====== MATERIAL PROVIDED

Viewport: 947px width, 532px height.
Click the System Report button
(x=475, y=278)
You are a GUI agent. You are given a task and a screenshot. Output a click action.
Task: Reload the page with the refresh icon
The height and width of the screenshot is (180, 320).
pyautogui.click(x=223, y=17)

============

§ EXERCISE DETAILS: Write out the lines above, starting at the line that contains "You are a GUI" and ending with the final line, and nothing else; copy them exactly.

§ EXERCISE SOLUTION:
You are a GUI agent. You are given a task and a screenshot. Output a click action.
Task: Reload the page with the refresh icon
The height and width of the screenshot is (180, 320).
pyautogui.click(x=223, y=17)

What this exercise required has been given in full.